This is not a duplicate. Please read carefully.
First, I know every sequence has a monotone subsequence. For an answer.
Second, I know we can construct a subsequence converging to limsup. For an answer.
The question is: can we construct a monotone subsequence converging to limsup?
The reason I asked this is that from the following exercises
My answer to 27 is the following:
For $\epsilon = 1$, we have $a_n< M + 1$ for all but finitely many
$n$. Pick out these finite $n$'s, and denote the largest number of these $n$'s as $N_1$, and $M – 1 < a_n$ for infinitely many $n$, choose $n_1$ which satisfies $n_1>N_1$
(we can because Archimedean property).For $\epsilon = 1/2$, we have $a_n< M + 1/2$ for all but finitely many
$n$. Pick out these finite $n$'s, and denote the largest number of these $n$'s as $N_2$, and $M – 1/2 < a_n$ for infinitely many $n$, choose $n_2$ which satisfies
$n_2>max\{N_1,n_1\}$ (we can because Archimedean property).

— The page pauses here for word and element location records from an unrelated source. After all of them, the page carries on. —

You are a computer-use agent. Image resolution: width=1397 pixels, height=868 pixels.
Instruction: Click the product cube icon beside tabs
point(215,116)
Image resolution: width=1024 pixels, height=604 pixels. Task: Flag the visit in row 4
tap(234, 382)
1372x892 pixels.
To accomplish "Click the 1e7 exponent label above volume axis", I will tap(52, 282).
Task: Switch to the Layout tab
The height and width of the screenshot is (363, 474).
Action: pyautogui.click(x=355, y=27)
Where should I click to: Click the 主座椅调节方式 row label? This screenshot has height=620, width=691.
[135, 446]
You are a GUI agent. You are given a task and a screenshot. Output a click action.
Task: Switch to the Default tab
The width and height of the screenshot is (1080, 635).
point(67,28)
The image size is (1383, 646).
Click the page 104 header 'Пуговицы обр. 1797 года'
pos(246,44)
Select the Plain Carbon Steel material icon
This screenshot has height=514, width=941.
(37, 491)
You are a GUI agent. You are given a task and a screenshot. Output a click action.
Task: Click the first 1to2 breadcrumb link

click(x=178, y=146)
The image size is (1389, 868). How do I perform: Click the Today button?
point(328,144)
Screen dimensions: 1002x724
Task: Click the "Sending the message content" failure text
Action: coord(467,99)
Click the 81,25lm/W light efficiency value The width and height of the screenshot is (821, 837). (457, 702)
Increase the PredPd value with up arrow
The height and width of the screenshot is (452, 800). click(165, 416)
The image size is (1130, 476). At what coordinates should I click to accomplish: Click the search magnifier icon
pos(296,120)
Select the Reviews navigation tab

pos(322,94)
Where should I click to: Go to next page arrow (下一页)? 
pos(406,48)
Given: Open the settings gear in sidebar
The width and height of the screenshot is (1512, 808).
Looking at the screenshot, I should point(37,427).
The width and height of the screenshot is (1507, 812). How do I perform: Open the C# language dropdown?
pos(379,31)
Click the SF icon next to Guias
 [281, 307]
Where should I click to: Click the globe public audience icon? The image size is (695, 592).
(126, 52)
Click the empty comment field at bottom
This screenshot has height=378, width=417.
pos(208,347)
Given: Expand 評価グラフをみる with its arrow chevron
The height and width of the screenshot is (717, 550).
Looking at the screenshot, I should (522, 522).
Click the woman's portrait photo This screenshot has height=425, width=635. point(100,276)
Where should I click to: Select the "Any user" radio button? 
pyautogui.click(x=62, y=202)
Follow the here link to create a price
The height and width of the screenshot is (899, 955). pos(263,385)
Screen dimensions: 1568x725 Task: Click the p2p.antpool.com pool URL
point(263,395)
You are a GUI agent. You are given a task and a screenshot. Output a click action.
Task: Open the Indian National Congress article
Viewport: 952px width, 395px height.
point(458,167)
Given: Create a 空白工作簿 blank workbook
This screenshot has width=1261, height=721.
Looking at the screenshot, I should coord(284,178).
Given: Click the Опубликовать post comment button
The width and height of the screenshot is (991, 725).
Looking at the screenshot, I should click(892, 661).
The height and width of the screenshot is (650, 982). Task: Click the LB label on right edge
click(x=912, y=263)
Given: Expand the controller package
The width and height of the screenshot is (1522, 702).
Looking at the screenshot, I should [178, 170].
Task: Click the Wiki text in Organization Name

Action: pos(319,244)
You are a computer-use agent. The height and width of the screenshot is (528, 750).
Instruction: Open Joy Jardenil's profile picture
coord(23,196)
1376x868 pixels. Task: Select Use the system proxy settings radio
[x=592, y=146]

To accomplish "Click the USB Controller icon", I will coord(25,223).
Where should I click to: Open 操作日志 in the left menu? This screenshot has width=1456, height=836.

Continuing
we get $\{a_{n_k}\}$ as the subsequence. QED
The author seems to encourage me to imitate the argument in 27 to prove 28.
So I guess he implies that there is a monotone subsequence converging to limsup.
But how?
Best Answer
By combining your two stated facts, you can answer the question. Let $(a_n)_{n=1}^\infty$ be a sequence. Then some subsequence, say $(a_{n_j})_{j=1}^\infty$, converges to $\lim\sup a_n$ by your second statement. For ease of notation, set $b_j = a_{n_j}$. Then by your first statement, we know that the sequence $(b_j)_{j=1}^\infty$ has a monotone subsequence, say $(b_{j_k})_{k=1}^\infty$. The monotone subsequence $(b_{j_k})_{k=1}^\infty$ is a subsequence of $(a_n)_{n=1}^\infty$, so we're done.